Le malattie, anche se non si è in pericolo di vita, sono qualcosa di profondo e più compromettente di una semplice patologia. Toccano l’anima, suscitano interrogativi profondi, producono sensi di angoscia e una dolorosa consapevolezza della fragilità umana. Non c’è pianto né cura se non quella di far penetrare parole di grazia dentro il particolare status spirituale che si vive.
In ospedale, avevo bisogno di una parola affettuosa e Lei mi sussurrava di essere con me: mi pensava e mi stava vicino, sempre, anche quando non poteva esserlo fisicamente. Mi pronunciava queste parole con tenerezza, guardandomi negli occhi.

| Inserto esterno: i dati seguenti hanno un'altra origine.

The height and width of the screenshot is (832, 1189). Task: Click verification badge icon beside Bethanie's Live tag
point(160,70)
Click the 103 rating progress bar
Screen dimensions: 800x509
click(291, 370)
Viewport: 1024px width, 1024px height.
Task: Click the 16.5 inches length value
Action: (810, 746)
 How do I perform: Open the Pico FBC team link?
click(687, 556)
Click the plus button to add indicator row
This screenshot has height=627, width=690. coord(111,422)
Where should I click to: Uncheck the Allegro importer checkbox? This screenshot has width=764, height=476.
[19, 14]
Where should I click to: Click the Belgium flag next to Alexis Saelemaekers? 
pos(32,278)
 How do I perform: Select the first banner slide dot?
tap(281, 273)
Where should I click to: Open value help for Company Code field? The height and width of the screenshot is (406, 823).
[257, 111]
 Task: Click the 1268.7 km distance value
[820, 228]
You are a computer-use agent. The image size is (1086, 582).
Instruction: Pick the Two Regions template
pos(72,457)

Una parola e una carezza che avrebbero accompagnato la mia mente e il mio cuore; che avrebbero spezzato quel muro di vetro che pareva isolasse chi soffriva sotto una cappa invisibile e impenetrabile.
Quando si è ammalati, si ritorna bambini. Improvvisamente, ci si sente dipendente dalle cure degli altri. Incapaci nel governare il corso degli eventi, condannati a una passività tanto più pesante quanto meno i medici e gli infermieri coinvolgono nel progetto di cura e di guarigione. E’ proprio vero, durante le malattie si rilegge la propria esistenza. E in ospedale non si agevola questo percorso di “ricomposizione” emotiva e affettiva della propria vita. Accade di peggio negli anziani o nei malati gravi la cui estraneità dagli affetti è estrema.
Ero troppo stanco per parlare e Lei conversava piano: mi raccontava i momenti belli condivisi e i progetti futuri che mi davano gioia. Seduta vicino, mi teneva la mano con dolcezza, trasmettendomi affetto e sicurezza, ascoltandomi con attenzione e tenerezza mentre mi raccontavo. Per stemperare l’inquietudine, rileggevo la mia vita, per ridarle un senso, vicino alle persone amate.
Lei mi portò un piccolo dono, un fiore accompagnato con una lettera affettuosa che assicurava quei sentimenti di cui avrebbe avuto pudore di esprimere a voce. Una lettera che mi diede conforto e compagnia, che lessi e rilessi più volte.